In summary, the nonfish_bycatch data are recorded on hand written
paper forms. Each trip is identified by a unique trip_key, each tow
or set by a unique station_key, and each capture by a unique
catch_key.
1. Pre-key entry, visual checking and batching:
The data are forwarded via Mfish, to a project
team member, who checks the forms, and forwards the data to key
entry.
2. Key entry of data:
At this point, trained data entry operators key in the data from
the collated forms to an electronic fixed format ASCII file format on
computer by keyboard entry. NIWA uses the KEYS Data Emulator for data
entry.
All data entry is verified, that is, each page of data is keyed in
twice and the two results are cross-checked for mismatches. Any data
entry operator errors are corrected at this point.
The electronic data files are transferred for error checking along
with the original raw data file. At this point the data are now ready
for error checking and formatting routines.

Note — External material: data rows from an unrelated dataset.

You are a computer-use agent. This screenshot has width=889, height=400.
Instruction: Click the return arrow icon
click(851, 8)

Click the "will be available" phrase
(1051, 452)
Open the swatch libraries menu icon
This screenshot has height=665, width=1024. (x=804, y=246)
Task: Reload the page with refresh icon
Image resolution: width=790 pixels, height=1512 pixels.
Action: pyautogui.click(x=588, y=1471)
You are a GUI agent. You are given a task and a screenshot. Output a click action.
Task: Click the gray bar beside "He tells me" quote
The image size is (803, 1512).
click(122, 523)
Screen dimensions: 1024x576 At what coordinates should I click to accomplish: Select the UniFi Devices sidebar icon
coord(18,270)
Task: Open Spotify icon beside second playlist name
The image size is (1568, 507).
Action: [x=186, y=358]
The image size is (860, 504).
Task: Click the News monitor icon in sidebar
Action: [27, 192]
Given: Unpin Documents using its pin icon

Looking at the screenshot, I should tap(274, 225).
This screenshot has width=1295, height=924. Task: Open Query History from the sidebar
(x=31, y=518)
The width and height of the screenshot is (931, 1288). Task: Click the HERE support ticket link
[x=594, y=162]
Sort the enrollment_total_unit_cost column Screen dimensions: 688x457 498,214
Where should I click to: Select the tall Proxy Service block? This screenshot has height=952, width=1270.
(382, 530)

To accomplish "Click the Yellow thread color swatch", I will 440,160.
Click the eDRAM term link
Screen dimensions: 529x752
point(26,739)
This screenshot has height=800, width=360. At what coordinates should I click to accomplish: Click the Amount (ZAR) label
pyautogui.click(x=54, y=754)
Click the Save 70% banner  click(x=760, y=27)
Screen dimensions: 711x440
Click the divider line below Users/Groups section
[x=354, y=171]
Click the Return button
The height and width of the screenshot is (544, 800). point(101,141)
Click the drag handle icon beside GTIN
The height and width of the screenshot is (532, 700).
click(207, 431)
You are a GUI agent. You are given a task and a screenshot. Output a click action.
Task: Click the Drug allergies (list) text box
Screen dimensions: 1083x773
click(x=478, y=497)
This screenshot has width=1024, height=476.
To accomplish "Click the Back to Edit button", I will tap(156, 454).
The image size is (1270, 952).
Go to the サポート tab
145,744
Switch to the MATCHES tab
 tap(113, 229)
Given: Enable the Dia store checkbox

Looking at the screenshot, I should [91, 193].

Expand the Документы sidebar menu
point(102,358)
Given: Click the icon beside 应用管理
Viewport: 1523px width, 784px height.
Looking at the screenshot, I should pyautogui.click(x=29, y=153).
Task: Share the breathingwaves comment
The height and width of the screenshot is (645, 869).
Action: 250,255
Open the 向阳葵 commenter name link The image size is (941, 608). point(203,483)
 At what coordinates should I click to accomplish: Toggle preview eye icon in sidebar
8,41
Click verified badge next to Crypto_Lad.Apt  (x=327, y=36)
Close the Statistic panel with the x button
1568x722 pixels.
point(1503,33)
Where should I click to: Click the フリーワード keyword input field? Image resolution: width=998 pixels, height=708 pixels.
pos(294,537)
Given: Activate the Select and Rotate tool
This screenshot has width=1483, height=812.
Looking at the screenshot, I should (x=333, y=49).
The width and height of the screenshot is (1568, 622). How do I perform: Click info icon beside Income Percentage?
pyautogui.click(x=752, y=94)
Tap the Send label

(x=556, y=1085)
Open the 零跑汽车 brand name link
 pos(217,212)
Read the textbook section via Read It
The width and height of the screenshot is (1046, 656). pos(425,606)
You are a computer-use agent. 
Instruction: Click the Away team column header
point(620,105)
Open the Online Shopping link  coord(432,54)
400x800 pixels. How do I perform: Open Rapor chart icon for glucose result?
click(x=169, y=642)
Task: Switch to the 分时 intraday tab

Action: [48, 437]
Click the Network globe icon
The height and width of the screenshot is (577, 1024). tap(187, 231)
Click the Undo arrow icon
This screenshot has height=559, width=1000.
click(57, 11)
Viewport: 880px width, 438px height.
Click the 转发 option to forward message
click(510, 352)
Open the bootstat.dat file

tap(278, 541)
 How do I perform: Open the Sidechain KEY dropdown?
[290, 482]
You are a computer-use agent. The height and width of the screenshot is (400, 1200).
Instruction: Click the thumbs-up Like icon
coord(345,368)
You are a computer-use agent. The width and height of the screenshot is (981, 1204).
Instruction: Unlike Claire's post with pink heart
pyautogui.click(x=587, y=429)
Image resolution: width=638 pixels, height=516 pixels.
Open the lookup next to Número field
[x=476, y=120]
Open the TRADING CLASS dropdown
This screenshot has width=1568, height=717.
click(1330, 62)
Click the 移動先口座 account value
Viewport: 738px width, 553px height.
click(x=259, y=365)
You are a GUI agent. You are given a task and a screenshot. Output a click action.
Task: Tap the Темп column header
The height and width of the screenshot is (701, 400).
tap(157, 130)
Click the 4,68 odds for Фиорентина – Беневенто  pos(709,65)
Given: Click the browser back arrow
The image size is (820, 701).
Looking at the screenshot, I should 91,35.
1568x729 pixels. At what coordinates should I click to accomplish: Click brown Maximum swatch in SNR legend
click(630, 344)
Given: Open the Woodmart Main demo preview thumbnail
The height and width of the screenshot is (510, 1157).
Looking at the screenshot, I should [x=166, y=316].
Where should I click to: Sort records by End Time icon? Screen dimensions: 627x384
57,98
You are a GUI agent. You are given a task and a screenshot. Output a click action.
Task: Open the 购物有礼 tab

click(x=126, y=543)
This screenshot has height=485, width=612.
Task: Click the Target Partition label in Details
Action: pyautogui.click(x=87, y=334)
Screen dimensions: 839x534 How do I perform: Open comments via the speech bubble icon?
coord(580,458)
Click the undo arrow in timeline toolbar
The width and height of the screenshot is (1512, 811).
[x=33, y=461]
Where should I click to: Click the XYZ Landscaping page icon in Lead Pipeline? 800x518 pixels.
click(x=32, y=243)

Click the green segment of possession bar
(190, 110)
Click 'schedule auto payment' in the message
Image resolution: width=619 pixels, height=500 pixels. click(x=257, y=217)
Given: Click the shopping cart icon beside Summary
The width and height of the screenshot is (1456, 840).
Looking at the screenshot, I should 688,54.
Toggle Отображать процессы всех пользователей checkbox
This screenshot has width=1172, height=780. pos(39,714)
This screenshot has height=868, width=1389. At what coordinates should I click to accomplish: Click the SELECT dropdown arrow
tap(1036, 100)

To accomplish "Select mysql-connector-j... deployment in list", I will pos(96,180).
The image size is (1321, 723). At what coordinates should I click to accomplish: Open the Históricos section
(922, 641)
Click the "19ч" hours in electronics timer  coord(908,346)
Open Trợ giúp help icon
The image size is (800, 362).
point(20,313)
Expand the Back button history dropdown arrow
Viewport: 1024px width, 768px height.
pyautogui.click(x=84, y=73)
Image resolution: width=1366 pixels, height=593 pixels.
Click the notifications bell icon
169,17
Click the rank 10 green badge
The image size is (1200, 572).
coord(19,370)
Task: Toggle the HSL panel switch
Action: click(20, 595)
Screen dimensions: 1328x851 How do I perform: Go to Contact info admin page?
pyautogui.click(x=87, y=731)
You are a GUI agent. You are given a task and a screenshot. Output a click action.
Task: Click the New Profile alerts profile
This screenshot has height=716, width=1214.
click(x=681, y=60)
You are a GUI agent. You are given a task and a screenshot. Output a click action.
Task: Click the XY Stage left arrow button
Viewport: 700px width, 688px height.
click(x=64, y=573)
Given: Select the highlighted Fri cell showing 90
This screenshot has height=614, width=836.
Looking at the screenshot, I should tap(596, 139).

3. Data error checking, validation, and grooming:
Data files are put through a number of computer error checking
(validation) routines that look for inaccuracies and inconsistencies
within trips. Any errors detected are corrected. Data are then passed
through these errorchecking routines until the data reach a
satisfactory standard that will allow them to be inserted in the
appropriate database tables.
The data are inserted into "working tables". This allows
further checks of the integrity of the data, by taking advantage of
relational databases ability to manipulate, match and compare related
sets of data.
4. "Groomed", validated data loaded to
database.
Available for analysis: The clean, groomed, and validated data are
inserted into the appropriate database (in this case nonfish_bycatch)
and now become available for extraction and analysis.
The clean electronic data files and raw paper data are then
archived for safekeeping.